[Pixel coordinate grounding data]
•••••
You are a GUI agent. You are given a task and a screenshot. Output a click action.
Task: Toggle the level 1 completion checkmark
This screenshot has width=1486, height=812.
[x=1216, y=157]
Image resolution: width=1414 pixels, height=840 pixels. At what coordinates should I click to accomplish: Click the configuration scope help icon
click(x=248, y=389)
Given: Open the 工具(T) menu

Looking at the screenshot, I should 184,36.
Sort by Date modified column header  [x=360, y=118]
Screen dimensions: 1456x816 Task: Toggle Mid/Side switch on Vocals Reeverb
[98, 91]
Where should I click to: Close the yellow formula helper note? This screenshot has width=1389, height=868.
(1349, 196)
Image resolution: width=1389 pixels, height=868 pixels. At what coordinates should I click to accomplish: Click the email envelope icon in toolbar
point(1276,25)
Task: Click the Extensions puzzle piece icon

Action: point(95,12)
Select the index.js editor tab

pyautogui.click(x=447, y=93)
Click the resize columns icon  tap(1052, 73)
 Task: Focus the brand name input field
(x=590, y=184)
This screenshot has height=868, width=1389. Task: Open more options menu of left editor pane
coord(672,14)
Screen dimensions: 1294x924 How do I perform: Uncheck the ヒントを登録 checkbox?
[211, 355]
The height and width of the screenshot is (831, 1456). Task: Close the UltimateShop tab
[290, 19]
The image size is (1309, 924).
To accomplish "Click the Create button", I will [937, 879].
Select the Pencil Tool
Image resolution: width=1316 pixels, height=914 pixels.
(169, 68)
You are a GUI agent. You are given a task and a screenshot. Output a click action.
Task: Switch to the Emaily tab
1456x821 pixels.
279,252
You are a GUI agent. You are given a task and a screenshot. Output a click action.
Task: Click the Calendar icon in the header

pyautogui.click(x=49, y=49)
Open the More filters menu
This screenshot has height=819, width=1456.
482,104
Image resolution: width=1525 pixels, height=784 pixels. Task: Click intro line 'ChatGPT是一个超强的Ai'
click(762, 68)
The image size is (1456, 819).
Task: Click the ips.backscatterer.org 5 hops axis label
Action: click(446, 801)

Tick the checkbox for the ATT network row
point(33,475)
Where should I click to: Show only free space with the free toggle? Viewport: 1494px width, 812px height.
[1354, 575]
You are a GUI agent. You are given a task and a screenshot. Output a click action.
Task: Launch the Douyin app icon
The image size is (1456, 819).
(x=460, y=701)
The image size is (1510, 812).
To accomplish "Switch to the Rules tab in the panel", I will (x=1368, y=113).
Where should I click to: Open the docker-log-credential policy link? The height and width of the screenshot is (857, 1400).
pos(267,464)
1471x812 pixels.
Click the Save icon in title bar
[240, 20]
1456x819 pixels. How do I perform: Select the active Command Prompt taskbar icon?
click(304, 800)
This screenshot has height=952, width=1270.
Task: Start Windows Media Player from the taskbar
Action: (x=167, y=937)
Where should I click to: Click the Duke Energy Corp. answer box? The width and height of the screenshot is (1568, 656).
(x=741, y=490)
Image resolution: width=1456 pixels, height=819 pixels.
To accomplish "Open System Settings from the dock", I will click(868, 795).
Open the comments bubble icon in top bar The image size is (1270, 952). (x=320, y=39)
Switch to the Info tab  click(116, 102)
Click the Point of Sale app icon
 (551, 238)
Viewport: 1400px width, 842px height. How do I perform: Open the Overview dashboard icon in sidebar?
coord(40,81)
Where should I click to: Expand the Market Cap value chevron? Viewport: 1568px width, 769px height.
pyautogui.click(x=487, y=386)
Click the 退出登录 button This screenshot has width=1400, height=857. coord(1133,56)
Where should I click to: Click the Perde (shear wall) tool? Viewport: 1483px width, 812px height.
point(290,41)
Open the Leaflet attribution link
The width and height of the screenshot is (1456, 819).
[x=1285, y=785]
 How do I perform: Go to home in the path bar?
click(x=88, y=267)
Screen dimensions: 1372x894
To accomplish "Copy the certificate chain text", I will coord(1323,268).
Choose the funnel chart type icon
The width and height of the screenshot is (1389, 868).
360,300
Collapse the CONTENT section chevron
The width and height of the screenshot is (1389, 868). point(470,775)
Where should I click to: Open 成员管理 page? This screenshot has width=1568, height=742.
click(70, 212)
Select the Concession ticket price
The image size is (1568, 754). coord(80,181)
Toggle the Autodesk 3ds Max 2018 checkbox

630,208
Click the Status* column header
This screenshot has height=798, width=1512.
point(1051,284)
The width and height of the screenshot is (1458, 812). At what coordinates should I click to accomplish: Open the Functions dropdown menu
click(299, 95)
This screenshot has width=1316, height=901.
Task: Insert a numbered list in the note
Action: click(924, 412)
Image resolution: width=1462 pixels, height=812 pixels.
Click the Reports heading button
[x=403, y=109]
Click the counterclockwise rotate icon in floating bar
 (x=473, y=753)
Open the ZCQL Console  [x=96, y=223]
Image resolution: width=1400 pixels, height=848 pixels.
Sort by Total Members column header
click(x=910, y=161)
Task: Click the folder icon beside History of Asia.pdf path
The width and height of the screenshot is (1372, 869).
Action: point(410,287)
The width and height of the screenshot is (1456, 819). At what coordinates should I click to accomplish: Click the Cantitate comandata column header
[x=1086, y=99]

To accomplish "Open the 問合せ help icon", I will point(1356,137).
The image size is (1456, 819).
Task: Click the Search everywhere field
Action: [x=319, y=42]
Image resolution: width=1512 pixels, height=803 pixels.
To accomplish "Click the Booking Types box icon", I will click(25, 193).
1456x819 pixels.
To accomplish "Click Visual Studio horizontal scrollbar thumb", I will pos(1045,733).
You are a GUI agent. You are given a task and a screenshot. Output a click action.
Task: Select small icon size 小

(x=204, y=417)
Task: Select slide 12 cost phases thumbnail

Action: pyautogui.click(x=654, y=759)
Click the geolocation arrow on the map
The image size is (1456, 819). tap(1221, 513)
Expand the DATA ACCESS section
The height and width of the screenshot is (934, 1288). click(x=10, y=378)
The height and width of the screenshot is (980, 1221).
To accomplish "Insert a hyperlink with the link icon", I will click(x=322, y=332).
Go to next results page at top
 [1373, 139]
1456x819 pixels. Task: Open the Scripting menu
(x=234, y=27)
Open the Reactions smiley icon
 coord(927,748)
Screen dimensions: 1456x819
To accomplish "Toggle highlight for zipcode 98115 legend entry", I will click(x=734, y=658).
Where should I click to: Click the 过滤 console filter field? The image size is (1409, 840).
•••••
= Work task =
Copy the stretch of the records above that runs from the line with "1471x812 pixels." through the line with "Choose the funnel chart type icon". Both end lines belong in the copy, and nothing else does.

= Written reply =
1471x812 pixels.
Click the Save icon in title bar
[240, 20]
1456x819 pixels. How do I perform: Select the active Command Prompt taskbar icon?
click(304, 800)
This screenshot has height=952, width=1270.
Task: Start Windows Media Player from the taskbar
Action: (x=167, y=937)
Where should I click to: Click the Duke Energy Corp. answer box? The width and height of the screenshot is (1568, 656).
(x=741, y=490)
Image resolution: width=1456 pixels, height=819 pixels.
To accomplish "Open System Settings from the dock", I will click(868, 795).
Open the comments bubble icon in top bar The image size is (1270, 952). (x=320, y=39)
Switch to the Info tab  click(116, 102)
Click the Point of Sale app icon
 (551, 238)
Viewport: 1400px width, 842px height. How do I perform: Open the Overview dashboard icon in sidebar?
coord(40,81)
Where should I click to: Expand the Market Cap value chevron? Viewport: 1568px width, 769px height.
pyautogui.click(x=487, y=386)
Click the 退出登录 button This screenshot has width=1400, height=857. coord(1133,56)
Where should I click to: Click the Perde (shear wall) tool? Viewport: 1483px width, 812px height.
point(290,41)
Open the Leaflet attribution link
The width and height of the screenshot is (1456, 819).
[x=1285, y=785]
 How do I perform: Go to home in the path bar?
click(x=88, y=267)
Screen dimensions: 1372x894
To accomplish "Copy the certificate chain text", I will coord(1323,268).
Choose the funnel chart type icon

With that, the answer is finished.